Scar City
Joel Lane
Eibonvale Press
October, 2015
Reviewed by Mario Guslandi
A posthumous short story collection by the late Joel Lane (whose untimely death has deprived the literary scene of one of the best contemporary writers of dark, speculative and weird fiction), Scar City constitutes a well-deserved homage to the unique style of that British author.
Book-ended by an insightful Foreword by Alexander Zelenyi and a clever, affectionate commentary by Nina Allan about Lane’s “Blue” trilogy of novels, the volume assembles twenty-two stories, mostly previously appeared in print, a few apparently unpublished so far.
The collection represents a faithful, effective showcase of Lane’s fictional world, a world imbued with gloom, unemployment, loneliness,desperate search for true love, booze, drugs and sex (mostly gay). An explosive mix of urban horror, a bit depressing yet fascinating, told by Lane in his inimitable narrative style — detached, sometimes flat, but able to create unforgettable pictures of human life with its frailties and its hopeless need to find a meaning for our existence.
Among the included tales, I’d like to single out those which especially impressed me: “A Faraway City” is a beautiful yarn suspended between dream and reality, while “The Night Last Woman” is a sad, bleak tale depicting a one-night stand of a loner and a gorgeous woman. In the nightmarish “Echoland,” drugs open the way to a lost world from another dimension, and in the dark “By Night He Could Not See,” revenge proves to date back to a long gone past. The disquieting “Feels Like Underground” (with Chris Morgan) is a kind of Aickmanesque story taking place in a hotel during a business convention, while the bitter “Internal Colonies” is a graphic tale of urban horror featuring a gang of youngsters devoted to vice and depravity.

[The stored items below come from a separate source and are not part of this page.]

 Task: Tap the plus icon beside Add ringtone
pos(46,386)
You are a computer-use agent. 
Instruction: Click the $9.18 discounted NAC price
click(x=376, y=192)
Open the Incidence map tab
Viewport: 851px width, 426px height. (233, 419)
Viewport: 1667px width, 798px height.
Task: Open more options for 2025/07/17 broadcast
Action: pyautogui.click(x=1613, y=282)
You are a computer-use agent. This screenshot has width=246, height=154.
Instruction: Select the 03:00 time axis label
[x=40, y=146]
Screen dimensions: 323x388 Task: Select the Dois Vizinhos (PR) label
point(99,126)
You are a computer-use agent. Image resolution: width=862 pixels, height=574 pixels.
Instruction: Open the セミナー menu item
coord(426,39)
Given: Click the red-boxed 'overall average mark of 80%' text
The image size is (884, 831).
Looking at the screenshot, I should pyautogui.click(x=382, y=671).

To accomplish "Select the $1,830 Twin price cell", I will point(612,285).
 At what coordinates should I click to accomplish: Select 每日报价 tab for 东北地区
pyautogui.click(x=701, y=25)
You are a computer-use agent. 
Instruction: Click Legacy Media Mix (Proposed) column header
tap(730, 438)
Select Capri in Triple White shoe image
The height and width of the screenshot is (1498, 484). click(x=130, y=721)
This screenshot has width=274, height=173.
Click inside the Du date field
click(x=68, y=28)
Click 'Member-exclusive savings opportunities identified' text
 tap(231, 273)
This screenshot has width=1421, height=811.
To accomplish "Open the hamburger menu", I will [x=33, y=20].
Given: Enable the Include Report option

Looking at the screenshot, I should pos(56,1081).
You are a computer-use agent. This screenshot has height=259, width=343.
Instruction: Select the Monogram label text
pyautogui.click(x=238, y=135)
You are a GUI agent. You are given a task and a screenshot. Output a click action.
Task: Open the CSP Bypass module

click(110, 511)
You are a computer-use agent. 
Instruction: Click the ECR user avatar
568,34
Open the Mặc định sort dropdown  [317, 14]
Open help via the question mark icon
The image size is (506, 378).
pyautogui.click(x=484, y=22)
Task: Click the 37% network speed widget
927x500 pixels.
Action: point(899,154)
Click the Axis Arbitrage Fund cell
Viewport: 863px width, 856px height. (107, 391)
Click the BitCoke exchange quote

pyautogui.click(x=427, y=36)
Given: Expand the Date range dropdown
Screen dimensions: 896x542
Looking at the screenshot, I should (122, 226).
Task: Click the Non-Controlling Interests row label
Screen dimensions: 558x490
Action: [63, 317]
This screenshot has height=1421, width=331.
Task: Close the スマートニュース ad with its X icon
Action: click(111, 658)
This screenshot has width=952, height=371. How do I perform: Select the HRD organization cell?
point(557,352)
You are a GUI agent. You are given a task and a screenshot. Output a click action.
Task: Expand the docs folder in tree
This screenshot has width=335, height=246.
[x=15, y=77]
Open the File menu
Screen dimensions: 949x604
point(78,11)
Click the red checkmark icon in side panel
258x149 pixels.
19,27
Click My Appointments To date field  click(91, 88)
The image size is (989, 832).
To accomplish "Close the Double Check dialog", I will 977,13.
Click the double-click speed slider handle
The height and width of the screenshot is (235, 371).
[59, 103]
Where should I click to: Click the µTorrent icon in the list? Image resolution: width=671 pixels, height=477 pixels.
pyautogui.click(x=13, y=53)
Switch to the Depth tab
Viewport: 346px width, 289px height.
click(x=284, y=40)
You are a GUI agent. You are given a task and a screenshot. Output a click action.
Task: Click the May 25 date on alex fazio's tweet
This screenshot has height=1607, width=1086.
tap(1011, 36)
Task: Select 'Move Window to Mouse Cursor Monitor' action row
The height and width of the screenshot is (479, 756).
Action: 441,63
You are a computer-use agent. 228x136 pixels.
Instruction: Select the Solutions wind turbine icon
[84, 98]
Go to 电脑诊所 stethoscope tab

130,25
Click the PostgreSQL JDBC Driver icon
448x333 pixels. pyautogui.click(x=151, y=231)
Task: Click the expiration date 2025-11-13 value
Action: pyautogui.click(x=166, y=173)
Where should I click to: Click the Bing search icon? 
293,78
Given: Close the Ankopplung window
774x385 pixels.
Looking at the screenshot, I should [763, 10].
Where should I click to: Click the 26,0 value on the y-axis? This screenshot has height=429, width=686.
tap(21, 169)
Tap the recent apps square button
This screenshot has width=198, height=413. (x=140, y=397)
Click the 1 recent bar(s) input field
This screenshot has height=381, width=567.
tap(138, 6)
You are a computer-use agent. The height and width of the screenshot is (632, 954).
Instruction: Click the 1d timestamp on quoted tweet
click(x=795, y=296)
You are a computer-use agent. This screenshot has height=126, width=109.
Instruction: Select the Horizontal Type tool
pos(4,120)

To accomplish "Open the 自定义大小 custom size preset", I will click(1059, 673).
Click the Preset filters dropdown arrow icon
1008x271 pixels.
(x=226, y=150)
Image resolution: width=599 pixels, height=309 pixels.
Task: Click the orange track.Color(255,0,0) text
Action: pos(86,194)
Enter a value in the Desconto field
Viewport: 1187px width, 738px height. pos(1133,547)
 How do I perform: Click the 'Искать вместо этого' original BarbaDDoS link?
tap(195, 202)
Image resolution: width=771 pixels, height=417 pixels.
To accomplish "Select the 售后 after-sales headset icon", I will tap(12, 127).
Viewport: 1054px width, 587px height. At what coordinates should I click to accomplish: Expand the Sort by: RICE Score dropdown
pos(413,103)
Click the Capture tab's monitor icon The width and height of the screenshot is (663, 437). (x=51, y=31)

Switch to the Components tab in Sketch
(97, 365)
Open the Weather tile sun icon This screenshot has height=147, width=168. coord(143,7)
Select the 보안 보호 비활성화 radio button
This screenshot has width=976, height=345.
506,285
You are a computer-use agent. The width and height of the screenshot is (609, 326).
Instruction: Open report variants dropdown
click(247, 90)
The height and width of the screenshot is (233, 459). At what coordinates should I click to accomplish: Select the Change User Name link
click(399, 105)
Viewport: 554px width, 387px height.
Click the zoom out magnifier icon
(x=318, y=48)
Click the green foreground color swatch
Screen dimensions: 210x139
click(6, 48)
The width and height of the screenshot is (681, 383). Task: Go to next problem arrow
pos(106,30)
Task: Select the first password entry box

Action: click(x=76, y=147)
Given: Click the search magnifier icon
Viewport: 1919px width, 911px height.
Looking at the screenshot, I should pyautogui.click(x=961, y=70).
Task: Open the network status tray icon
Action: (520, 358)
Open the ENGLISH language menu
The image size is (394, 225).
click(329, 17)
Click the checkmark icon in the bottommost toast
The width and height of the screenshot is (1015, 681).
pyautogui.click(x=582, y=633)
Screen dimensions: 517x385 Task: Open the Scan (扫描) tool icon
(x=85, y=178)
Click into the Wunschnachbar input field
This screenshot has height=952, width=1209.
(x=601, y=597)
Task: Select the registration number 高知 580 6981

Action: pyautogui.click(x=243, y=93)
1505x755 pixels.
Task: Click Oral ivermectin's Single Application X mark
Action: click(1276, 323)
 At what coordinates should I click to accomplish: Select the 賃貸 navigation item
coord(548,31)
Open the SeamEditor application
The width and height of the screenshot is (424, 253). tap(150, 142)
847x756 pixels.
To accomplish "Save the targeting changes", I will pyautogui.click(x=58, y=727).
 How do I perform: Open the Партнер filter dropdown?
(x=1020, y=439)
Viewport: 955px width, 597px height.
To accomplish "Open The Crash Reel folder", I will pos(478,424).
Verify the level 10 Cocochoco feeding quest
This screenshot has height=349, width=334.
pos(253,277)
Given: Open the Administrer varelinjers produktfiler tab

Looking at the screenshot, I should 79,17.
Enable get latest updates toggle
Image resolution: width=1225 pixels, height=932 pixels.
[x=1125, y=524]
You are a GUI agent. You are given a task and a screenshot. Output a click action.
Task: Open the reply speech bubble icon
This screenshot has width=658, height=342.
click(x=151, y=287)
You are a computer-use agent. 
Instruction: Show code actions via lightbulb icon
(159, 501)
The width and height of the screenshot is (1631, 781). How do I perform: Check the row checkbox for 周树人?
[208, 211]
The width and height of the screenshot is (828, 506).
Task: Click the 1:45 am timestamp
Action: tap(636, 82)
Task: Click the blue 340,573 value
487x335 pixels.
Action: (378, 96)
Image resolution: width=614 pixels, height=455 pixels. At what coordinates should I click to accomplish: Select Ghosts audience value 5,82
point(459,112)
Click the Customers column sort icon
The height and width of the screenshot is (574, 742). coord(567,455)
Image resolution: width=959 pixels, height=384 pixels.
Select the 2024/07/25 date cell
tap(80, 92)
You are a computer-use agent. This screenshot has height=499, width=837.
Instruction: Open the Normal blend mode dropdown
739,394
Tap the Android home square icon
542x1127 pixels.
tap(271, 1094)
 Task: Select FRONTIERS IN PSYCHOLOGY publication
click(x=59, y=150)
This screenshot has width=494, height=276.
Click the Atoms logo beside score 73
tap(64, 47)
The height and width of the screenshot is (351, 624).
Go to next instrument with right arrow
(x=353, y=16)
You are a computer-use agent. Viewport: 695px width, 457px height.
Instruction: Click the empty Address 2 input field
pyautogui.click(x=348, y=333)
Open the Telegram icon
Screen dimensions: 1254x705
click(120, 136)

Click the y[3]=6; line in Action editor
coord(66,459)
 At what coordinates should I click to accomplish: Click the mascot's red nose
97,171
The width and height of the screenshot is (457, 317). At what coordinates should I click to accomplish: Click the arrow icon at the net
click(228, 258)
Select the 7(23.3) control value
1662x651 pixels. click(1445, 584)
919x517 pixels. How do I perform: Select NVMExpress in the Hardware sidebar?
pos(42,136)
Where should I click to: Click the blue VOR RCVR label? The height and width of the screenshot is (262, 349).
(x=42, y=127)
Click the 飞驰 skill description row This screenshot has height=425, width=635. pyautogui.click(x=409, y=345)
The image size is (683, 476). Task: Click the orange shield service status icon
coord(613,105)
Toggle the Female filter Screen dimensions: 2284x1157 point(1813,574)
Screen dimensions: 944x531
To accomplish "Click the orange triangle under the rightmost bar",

Finally, “Winter Song” is a very short piece full of lyricism and melancholy, the beginning paragraphs of which are pure Lane: “The start of winter is always fucking miserable. A sudden chill burns up the dead leaves with fever, the naked trees are wreathed in mist, and the four horsemen of seasonal disease – influenza, bronchitis, gonorrhea and depression – ride into town on their rachitic horses. The game is up.” Indeed.